EL MONSTRUO DE INTERNET
Hola, hoy os voy a contar una historia sobre lo importante que es tener un buen uso en internet.
Había una vez un grupo de 5 amigos formado por: Carlos, Nagore, Alma, Thiago y Lucas, ellos salían todas las tardes con la excusa de ir al parque a divertirse, pero en vez de irse a jugar se quedaban sentados en un banco con los móviles ya que en casa no les dejaban utilizarlos, lo malo de todo esto no es que mintieran a sus padres, sino que hacían un uso irresponsable del internet.
Carlos hacía videos falsos sobre un compañero de fútbol que le caía mal porque era mejor que él y le tenía envidia.
Nagore subía fotos inapropiadas a sus redes sociales.
Alma creaba memes racistas sobre una compañera nueva de África.
Thiago llamaba por número oculto a los niños que le caían mal para molestarlos y reírse de ellos.
Lucas buscaba y veía contenido para mayores de 18 años por lo tanto inadecuado para su edad.
Una tarde se les pusieron las pantallas de los móviles en negro y en el centro salía un mensaje en rojo en él que ponía ¡Error! De repente salió un monstruo del móvil de Thiago.

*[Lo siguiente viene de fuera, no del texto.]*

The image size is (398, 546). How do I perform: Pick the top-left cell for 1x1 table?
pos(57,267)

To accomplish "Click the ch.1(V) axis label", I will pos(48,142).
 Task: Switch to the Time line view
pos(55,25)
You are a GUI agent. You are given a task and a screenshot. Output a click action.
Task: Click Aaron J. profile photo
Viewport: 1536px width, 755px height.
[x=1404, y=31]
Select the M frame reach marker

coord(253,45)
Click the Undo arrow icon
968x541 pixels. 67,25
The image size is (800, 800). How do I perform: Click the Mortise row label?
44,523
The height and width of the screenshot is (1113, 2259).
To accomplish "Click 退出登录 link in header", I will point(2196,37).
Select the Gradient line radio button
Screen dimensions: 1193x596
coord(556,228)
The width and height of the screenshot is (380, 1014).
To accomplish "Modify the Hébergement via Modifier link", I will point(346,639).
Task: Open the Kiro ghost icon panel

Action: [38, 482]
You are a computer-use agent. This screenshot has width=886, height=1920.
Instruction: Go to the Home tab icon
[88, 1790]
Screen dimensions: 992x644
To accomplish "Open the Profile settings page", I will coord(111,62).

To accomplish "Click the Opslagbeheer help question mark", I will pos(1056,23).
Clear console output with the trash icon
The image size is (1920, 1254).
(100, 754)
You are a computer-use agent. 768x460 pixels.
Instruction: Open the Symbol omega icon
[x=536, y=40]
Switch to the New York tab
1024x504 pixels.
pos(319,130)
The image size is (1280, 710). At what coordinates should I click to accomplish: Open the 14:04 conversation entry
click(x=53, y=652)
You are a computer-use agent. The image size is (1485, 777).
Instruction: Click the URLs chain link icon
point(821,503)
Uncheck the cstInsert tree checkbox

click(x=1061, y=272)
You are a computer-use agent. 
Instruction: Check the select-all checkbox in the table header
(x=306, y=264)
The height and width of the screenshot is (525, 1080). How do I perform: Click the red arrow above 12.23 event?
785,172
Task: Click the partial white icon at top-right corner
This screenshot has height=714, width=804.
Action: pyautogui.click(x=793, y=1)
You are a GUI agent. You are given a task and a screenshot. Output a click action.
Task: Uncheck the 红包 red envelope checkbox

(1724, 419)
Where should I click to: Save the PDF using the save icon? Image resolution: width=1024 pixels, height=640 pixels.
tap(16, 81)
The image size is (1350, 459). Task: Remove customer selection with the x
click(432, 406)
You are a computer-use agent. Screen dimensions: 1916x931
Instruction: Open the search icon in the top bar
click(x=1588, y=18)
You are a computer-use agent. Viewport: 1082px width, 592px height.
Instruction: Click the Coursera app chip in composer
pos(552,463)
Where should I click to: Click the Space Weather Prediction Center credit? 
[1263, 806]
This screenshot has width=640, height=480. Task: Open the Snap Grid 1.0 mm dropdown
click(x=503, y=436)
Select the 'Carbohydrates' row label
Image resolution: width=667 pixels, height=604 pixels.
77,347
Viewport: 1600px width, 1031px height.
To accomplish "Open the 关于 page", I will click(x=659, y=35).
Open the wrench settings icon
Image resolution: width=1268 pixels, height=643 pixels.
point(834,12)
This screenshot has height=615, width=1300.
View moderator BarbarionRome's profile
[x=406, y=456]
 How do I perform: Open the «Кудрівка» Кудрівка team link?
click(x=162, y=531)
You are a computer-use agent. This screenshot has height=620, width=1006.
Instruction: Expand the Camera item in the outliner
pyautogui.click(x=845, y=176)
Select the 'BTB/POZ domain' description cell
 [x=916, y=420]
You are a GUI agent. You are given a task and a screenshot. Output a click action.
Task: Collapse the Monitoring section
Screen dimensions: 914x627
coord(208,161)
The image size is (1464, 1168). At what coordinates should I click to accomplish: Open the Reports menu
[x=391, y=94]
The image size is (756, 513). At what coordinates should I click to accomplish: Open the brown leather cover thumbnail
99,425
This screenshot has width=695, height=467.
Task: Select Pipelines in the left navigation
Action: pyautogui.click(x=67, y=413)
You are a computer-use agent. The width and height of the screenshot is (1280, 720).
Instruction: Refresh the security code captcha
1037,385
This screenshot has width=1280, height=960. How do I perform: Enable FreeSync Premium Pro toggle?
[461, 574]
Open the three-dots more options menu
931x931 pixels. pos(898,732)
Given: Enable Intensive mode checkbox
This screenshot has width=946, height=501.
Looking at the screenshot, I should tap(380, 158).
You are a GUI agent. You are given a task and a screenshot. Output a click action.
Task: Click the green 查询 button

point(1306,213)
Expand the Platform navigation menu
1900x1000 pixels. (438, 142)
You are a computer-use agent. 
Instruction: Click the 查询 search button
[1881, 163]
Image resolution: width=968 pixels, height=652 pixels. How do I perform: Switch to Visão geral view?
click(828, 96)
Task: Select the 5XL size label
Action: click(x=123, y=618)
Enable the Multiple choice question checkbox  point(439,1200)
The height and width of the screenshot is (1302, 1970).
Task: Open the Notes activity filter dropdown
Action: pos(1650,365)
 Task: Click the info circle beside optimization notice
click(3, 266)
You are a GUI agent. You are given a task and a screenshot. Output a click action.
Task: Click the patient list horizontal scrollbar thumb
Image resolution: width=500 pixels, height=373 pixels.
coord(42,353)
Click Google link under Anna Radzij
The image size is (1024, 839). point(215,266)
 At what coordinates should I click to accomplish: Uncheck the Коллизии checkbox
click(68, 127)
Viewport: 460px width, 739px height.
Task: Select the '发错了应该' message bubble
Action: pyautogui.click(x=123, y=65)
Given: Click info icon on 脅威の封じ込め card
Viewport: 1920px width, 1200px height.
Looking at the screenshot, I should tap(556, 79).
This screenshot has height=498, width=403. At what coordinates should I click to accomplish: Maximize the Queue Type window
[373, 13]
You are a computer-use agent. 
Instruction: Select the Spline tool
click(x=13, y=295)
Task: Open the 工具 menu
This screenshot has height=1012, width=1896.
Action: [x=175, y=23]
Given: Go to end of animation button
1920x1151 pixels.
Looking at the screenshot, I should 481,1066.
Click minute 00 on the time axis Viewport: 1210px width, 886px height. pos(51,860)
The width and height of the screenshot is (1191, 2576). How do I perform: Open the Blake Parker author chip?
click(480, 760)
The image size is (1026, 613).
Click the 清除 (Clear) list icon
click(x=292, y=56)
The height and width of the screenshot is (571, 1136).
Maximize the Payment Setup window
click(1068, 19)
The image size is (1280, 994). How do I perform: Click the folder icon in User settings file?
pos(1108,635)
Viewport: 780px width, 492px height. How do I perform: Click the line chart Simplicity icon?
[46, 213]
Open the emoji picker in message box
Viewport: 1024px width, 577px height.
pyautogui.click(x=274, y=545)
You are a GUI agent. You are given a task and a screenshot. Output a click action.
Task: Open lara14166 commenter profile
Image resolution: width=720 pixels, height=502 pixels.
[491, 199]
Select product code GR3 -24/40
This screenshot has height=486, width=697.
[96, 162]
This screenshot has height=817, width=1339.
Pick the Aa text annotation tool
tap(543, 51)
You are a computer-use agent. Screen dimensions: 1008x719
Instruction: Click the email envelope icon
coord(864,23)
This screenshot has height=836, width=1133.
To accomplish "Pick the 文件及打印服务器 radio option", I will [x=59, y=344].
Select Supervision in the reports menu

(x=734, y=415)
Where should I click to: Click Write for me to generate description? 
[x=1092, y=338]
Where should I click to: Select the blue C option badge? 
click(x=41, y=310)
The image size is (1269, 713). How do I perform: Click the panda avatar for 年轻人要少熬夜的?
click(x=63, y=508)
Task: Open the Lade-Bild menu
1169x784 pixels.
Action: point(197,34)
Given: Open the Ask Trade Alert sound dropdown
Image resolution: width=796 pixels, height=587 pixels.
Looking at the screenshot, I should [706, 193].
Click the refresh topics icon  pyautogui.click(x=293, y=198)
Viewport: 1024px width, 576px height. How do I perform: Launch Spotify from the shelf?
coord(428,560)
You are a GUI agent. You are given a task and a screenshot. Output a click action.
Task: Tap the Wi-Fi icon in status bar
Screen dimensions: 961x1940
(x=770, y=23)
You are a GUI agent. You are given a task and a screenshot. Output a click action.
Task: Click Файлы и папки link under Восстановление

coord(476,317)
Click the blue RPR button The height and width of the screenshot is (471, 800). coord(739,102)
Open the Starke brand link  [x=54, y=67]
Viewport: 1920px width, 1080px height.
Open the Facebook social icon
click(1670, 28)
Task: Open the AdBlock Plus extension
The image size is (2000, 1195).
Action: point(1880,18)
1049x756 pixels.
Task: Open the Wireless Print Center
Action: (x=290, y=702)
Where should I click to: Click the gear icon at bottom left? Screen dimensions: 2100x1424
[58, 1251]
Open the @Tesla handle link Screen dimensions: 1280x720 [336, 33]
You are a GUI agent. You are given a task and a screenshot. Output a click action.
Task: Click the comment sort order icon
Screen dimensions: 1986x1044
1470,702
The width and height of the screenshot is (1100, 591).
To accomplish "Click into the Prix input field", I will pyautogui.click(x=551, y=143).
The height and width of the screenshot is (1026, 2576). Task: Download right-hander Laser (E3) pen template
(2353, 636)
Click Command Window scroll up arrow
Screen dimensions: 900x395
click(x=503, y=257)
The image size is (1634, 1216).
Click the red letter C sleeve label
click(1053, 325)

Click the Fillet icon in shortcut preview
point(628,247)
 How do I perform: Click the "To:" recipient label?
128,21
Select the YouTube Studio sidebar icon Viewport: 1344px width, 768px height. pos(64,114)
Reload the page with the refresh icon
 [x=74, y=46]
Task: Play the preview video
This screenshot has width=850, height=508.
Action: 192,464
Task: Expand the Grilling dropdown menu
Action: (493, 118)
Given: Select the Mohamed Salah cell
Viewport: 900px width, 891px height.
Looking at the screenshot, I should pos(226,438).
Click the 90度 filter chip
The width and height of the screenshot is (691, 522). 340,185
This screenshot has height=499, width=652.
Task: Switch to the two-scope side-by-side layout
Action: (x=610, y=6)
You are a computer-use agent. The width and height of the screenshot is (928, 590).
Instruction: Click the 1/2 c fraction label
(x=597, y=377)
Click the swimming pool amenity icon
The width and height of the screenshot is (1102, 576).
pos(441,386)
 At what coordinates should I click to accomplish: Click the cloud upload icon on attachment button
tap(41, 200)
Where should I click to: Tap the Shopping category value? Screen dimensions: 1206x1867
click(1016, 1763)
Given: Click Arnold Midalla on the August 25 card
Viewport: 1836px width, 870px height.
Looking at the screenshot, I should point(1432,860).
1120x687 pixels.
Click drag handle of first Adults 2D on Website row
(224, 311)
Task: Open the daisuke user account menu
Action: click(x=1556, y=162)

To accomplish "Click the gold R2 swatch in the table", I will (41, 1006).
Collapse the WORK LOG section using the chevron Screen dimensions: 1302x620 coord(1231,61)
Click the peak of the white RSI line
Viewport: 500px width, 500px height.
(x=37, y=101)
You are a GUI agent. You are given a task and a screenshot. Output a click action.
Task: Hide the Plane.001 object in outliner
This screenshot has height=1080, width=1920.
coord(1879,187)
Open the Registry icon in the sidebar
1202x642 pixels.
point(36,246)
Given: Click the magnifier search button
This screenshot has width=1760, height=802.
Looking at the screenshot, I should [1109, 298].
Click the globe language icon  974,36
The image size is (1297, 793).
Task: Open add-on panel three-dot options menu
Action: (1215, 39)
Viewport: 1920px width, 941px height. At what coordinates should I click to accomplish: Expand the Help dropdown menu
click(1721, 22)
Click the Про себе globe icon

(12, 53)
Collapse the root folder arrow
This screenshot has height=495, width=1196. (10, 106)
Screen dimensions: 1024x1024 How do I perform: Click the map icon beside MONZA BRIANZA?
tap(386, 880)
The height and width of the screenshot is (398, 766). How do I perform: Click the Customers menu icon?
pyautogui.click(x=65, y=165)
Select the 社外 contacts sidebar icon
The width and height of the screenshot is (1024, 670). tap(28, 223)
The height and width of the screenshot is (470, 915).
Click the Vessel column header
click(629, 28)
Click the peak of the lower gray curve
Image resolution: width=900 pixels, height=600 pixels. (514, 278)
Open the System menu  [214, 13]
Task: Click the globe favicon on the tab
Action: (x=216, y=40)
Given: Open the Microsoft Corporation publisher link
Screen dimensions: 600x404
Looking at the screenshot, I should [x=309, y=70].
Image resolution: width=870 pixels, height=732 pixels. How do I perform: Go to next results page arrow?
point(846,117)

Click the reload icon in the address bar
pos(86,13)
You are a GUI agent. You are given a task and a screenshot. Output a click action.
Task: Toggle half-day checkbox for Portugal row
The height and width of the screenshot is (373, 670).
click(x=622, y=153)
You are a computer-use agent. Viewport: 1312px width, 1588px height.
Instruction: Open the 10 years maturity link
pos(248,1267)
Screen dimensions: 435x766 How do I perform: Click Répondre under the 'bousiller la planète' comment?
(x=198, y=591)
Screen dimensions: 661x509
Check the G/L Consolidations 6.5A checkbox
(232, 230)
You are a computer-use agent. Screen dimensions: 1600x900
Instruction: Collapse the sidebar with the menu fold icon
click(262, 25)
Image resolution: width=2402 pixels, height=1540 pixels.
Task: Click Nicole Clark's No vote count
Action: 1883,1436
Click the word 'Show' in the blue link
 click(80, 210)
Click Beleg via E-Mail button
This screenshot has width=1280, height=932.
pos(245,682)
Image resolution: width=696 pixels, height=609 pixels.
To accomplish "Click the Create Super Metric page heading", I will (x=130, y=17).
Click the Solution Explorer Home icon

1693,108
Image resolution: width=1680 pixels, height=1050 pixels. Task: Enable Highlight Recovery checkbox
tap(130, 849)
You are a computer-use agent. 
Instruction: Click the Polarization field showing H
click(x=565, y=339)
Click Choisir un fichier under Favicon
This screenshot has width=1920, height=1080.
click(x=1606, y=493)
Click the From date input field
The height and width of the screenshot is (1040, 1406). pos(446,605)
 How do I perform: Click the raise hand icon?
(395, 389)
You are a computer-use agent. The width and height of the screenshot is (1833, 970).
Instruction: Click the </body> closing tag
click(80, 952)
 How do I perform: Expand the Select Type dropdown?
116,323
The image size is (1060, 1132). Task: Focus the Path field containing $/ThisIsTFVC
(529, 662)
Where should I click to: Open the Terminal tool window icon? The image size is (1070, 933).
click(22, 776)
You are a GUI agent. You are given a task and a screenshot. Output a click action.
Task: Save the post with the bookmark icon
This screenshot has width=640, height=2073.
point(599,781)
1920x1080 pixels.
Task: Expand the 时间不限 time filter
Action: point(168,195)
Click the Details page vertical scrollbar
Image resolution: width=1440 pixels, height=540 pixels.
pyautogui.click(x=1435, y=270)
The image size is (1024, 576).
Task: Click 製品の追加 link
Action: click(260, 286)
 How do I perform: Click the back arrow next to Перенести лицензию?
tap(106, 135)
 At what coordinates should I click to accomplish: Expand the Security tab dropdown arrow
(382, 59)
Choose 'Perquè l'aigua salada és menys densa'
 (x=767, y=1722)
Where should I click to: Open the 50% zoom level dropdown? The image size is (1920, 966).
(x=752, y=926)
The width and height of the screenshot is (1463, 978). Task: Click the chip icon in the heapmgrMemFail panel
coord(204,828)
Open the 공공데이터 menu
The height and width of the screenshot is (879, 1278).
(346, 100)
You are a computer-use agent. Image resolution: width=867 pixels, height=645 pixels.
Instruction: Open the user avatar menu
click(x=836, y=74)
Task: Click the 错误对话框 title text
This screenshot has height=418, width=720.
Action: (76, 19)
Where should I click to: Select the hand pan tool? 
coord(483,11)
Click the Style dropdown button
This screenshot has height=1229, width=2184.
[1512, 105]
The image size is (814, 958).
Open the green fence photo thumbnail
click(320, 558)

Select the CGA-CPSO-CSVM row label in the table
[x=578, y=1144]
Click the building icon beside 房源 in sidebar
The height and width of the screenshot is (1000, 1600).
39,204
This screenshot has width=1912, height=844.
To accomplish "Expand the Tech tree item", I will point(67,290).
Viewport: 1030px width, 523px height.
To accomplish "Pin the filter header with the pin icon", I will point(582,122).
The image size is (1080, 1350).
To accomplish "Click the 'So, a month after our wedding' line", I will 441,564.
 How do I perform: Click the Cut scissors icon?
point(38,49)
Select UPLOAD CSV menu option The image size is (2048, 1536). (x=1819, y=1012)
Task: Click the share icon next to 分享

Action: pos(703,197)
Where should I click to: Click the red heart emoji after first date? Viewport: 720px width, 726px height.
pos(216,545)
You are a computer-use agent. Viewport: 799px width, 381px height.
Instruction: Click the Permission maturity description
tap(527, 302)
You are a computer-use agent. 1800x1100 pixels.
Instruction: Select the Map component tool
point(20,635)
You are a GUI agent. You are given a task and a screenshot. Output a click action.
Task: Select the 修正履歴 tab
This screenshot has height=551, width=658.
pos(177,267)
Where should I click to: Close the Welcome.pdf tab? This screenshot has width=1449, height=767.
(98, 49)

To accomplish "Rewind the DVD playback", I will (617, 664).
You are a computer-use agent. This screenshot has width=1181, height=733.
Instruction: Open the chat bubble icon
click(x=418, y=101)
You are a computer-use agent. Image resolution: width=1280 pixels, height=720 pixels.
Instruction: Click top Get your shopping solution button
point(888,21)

Era el monstruo del internet que venía a enseñarles a hacer un buen uso de internet y si no aprendían sus móviles desaparecerían. El monstruo les enseño que el WhatsApp es para comunicarse no para hacer memes o vídeos malos sobre un compañero/a, que las llamadas son para cosas importantes y no para molestar, que en las redes sociales hay gente muy mala que nos puede dañar y que el contenido que consumimos debe ser apto para nuestra edad, después de esta charla los niños tomaron consciencia y prometieron no volver a hacer lo, Carlos y Alma borraron todos los vídeos y memes y se disculparon, Lucas dejo de ver contenido inadecuado y empezó a seguir un canal de manualidades que se convirtió en su nueva afición ver y crear esas manualidades, Thiago no volvió a realizar llamadas inadecuadas por que se dio cuenta de lo molesto que es recibir llamadas de ese tipo y Nagore comprendió el riesgo que tenía publicar fotos en redes sociales y aprendió que una vez que publicaba sus fotos cualquier persona podía hacerse dueños de ellas y desde ese día en adelante tenía mucho cuidado con sus publicaciones. El monstruo se fue muy contento por que los chicos habían aprendido la lección.